_RECORDS SHOWN:_
══════════
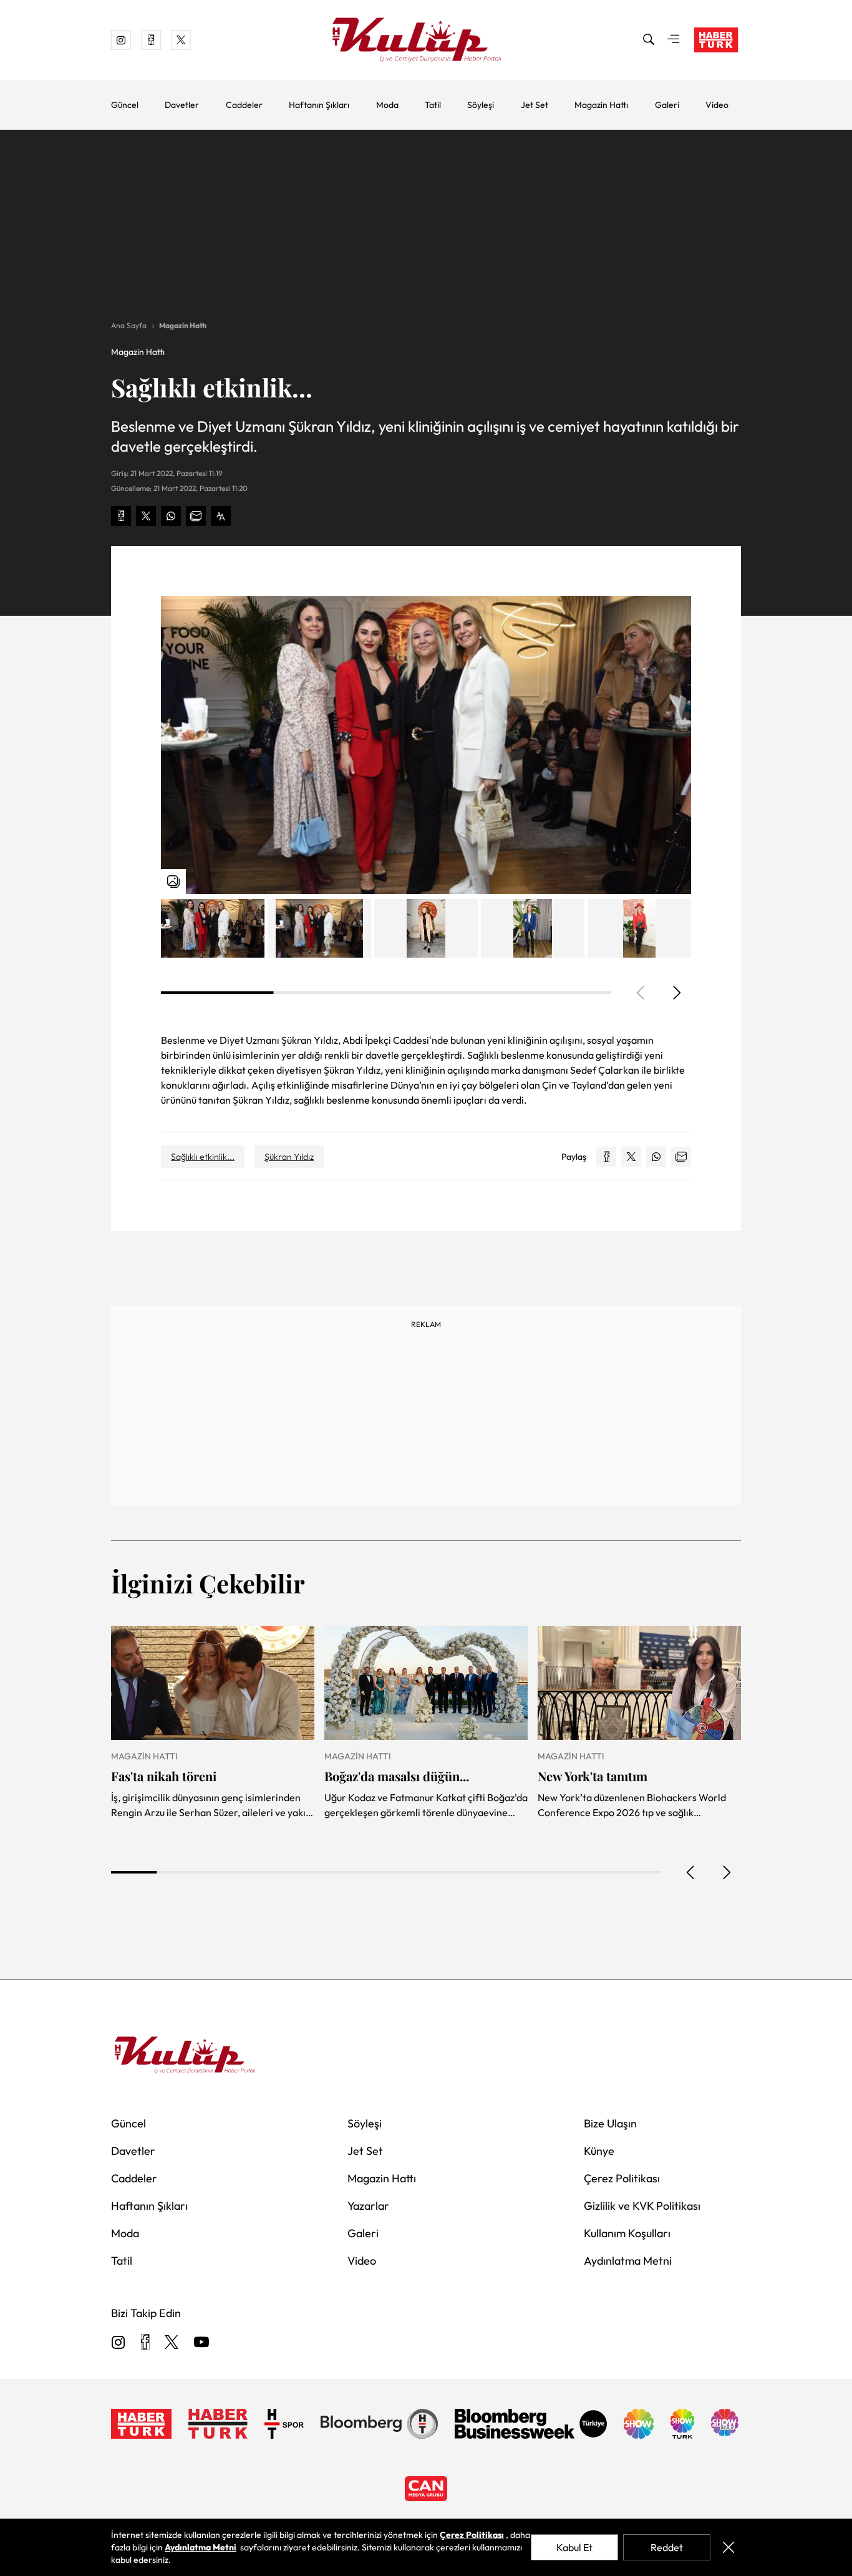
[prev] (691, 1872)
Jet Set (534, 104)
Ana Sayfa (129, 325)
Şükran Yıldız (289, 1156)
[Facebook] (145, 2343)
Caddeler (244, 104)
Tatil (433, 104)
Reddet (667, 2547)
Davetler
══════════
_EXERCISE DIRECTIONS:_ Excluding every picture, set down the listing exactly.

_FINISHED TASK:_
[prev] (691, 1872)
Jet Set (534, 104)
Ana Sayfa (129, 325)
Şükran Yıldız (289, 1156)
[Facebook] (145, 2343)
Caddeler (244, 104)
Tatil (433, 104)
Reddet (667, 2547)
Davetler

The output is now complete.